■ WHAT YOU WILL DO:
Return exactly, and only, the lines from the line containing "The image size is (724, 1568)." through the final line of the records below, both included.

>>

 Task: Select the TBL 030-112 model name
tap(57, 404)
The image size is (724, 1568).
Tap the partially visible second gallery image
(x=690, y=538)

<<

■ EXERCISE RESPONSE:
The image size is (724, 1568).
Tap the partially visible second gallery image
(x=690, y=538)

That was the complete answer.